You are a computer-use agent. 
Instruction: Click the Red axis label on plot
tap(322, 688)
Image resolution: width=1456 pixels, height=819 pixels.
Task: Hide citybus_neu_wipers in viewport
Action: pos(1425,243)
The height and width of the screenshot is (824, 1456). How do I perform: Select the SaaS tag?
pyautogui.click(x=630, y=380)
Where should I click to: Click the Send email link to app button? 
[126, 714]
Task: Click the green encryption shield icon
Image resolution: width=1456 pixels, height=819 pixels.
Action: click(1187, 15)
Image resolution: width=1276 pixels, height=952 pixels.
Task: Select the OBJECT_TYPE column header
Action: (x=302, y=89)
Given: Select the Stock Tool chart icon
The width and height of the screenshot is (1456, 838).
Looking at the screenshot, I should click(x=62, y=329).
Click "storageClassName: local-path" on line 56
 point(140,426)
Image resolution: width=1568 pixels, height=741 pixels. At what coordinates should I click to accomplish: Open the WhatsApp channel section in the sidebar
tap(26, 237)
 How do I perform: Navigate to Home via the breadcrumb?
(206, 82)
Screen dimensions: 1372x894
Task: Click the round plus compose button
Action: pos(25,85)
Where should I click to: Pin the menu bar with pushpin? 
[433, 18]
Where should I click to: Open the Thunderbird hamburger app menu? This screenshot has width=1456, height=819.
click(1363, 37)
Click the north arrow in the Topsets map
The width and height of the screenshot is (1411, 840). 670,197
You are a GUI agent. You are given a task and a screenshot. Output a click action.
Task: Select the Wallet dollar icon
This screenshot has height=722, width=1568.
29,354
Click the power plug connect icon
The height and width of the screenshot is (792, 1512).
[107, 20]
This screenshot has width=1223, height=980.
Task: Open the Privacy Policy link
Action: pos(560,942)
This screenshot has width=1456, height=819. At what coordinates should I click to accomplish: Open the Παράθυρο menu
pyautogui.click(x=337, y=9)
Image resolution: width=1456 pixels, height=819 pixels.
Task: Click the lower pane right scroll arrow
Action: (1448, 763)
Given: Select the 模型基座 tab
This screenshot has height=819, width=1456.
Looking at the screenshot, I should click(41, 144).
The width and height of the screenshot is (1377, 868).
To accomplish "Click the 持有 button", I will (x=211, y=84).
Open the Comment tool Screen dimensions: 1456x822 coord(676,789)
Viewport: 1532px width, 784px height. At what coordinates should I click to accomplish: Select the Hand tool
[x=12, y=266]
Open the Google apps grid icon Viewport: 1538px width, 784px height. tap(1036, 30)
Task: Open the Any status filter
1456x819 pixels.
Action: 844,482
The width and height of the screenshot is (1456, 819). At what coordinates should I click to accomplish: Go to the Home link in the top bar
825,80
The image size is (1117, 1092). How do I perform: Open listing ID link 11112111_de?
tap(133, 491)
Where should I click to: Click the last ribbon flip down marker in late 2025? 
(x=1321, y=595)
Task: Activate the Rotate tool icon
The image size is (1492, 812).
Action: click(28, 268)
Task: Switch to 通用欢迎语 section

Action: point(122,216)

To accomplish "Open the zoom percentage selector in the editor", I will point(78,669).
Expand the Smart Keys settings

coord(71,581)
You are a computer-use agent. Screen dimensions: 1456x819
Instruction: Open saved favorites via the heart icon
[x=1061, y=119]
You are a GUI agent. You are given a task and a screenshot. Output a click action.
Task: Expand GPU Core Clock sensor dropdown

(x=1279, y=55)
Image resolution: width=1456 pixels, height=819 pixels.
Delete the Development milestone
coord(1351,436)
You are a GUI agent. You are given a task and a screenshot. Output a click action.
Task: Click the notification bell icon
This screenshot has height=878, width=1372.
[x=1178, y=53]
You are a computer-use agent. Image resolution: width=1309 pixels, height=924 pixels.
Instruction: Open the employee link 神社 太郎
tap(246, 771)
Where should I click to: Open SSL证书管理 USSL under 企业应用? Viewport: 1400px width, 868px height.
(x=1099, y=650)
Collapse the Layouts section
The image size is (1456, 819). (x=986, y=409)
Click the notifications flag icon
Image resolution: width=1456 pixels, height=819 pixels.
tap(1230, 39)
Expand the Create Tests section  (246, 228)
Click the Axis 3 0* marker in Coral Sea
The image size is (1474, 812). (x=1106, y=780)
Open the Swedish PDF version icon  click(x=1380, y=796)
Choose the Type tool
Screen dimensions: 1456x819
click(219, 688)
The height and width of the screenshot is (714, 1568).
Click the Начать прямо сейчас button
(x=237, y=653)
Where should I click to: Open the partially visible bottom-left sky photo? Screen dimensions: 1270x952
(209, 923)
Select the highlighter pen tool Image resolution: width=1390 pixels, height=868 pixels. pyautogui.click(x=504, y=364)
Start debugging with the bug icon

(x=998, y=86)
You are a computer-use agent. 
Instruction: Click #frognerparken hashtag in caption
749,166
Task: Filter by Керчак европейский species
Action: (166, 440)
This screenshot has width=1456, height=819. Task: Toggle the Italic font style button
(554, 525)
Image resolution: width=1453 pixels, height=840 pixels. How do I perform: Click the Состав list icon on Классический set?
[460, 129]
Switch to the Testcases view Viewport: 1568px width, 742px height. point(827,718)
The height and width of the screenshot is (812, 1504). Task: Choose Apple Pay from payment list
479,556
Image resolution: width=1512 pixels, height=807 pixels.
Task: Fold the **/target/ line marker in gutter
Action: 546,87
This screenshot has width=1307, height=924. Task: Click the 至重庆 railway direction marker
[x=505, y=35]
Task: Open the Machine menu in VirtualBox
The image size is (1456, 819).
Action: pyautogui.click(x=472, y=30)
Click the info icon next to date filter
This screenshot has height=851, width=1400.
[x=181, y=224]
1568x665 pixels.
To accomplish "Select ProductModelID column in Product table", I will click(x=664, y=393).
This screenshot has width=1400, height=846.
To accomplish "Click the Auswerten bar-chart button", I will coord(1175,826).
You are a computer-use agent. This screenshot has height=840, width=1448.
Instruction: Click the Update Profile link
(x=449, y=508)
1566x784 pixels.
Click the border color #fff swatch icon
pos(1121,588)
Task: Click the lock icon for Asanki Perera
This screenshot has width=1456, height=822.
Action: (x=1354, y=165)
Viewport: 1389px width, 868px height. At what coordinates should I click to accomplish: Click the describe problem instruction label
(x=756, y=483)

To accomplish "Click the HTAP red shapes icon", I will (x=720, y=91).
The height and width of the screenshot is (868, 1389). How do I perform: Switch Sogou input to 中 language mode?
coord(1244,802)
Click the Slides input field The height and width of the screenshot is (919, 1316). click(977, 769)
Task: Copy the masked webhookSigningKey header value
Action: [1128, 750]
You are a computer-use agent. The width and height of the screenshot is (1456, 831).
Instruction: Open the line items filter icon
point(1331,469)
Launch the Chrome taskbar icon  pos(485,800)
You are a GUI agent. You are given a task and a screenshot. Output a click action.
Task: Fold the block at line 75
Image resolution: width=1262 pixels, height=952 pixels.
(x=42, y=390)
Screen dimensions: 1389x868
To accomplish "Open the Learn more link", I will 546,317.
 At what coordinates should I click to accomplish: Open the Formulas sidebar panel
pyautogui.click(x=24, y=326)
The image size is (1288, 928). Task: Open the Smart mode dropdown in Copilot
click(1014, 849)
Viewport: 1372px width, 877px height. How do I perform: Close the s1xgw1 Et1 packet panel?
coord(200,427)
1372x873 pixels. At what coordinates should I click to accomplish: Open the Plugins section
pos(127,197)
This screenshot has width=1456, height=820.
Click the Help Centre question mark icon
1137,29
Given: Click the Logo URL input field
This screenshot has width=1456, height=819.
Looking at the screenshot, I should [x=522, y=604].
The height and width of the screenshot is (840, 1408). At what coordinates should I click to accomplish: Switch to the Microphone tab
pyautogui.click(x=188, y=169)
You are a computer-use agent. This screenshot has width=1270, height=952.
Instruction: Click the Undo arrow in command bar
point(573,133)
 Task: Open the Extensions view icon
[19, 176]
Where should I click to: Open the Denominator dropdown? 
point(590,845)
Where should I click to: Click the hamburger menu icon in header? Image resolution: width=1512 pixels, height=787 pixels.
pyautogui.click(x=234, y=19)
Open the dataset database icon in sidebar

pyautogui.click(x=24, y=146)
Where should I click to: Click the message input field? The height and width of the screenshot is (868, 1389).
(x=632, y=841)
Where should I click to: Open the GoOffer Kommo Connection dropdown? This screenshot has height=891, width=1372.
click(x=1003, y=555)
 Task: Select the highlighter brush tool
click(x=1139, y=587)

» YOUR ASSIGNMENT
Your answer should be every line above that contains the word "chart".

» RESULT OF THE EXERCISE
Given: Select the Stock Tool chart icon
To accomplish "Click the Auswerten bar-chart button", I will coord(1175,826).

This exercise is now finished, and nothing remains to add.